What you need to do:
1. In the review of Setting Rays of Summer below, shorten the paragraph beginning "Cressman contributes lyrics to three of the 10 pieces" into a bulleted list that keeps its main facts.
2. Echo the album review below word for word from "Some albums arrive" up to and including "clear mountain stream.".
3. Answer these questions from the review of Setting Rays of Summer below:
(a) In what city was Ian Faquini born?
(b) How many pieces are on the album?
(c) What is the title of Faquini's 2016 debut?

*** Passage for review ***

By: Andrew Gilbert, Jazztimes

Some albums arrive without precedent, a world unto themselves. While bringing to mind the sophisticated, jazz-infused post-Tropicalia songs of Brazilian composers like Guinga, Milton Nascimento, and Marcos Valle, Natalie Cressman and Ian Faquini’s unusual duo album Setting Rays of Summer sounds as fresh and revivifying as a clear mountain stream.

A guitarist, vocalist, and composer born in Brasilia and raised since childhood in Berkeley, Calif., Faquini is responsible for the voluptuously shaped compositions and lithe but orchestral guitar work. He also possesses a pleasingly reedy voice that blends artfully with Cressman’s bright, translucent singing. She’s a top-shelf trombonist who’s worked with such diverse artists as Peter Apfelbaum and Phish’s Trey Anastasio, and is utterly at home in MPB (musica popular brasileira), the omnivorous Brazilian movement that emerged out of bossa nova and Tropicalia at the end of the 1960s.

Cressman contributes lyrics to three of the 10 pieces, one in Portuguese and two in English, including the wistful title track that encapsulates the album’s evocation of brief epiphanies, fleeting pleasures, and enduring memories. Iara Ferreira provides the Portuguese lyrics for four songs, including the levitating ballad “Debandada,” rendered as a delicately intertwined duet, and the surging samba “Mandingueira.” Rogerio Santos wrote the lyrics for “Lenga Lenga,” which has an infectious hook worthy of a standard, and the dreamy “Uirapuru,” a lovely sigh of a song. The melody of Faquini’s instrumental piece “Museu Nacional” echoes the exquisite melancholy of Jobim’s “O Amor em Paz,” delivered with burnished intensity by Cressman’s trombone.

Faquini made a vivid first impression with his 2016 debut Metal na Madeira featuring Rio-based vocalist Paula Santoro; that album featured his originals set to an array of Northeastern rhythms. The expert songcraft on display throughout Setting Rays is more than impressive, but what stands out most is the way that trombone, guitar, and two voices conjure a fully realized realm.

*** Material provided ***

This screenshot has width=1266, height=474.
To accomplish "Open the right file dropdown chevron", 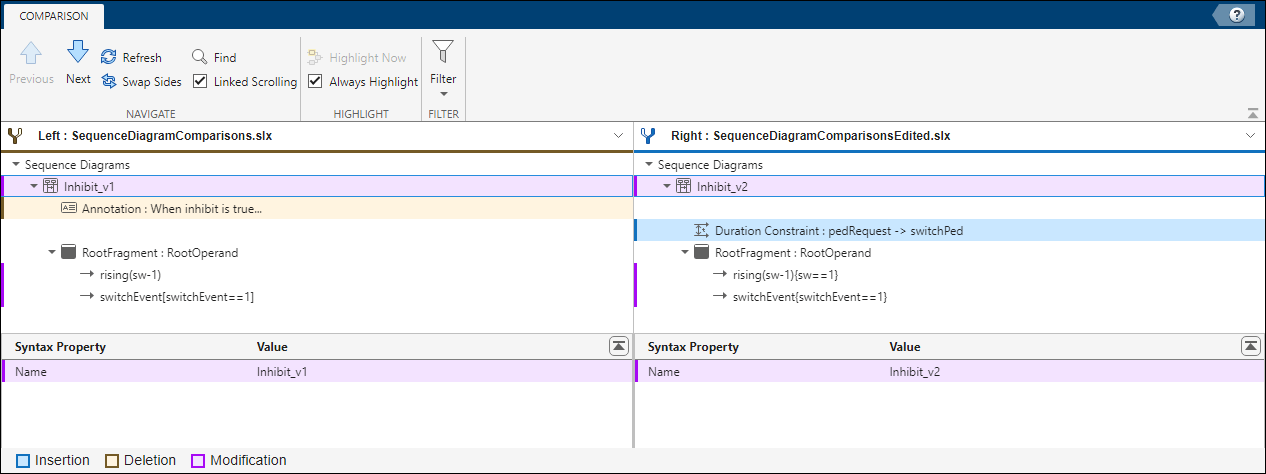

***

Results for each task:
1.
- Cressman wrote lyrics for three of the 10 pieces: one in Portuguese and two in English, including the wistful title track.
- Iara Ferreira wrote Portuguese lyrics for four songs, including the ballad "Debandada," a duet, and the samba "Mandingueira."
- Rogerio Santos wrote the lyrics for "Lenga Lenga," which has a hook worthy of a standard, and for the dreamy "Uirapuru."
- Faquini's instrumental "Museu Nacional" has a melody that echoes Jobim's "O Amor em Paz," played by Cressman on trombone.

2.
Some albums arrive without precedent, a world unto themselves. While bringing to mind the sophisticated, jazz-infused post-Tropicalia songs of Brazilian composers like Guinga, Milton Nascimento, and Marcos Valle, Natalie Cressman and Ian Faquini’s unusual duo album Setting Rays of Summer sounds as fresh and revivifying as a clear mountain stream.

3.
(a) Brasilia
(b) 10
(c) Metal na Madeira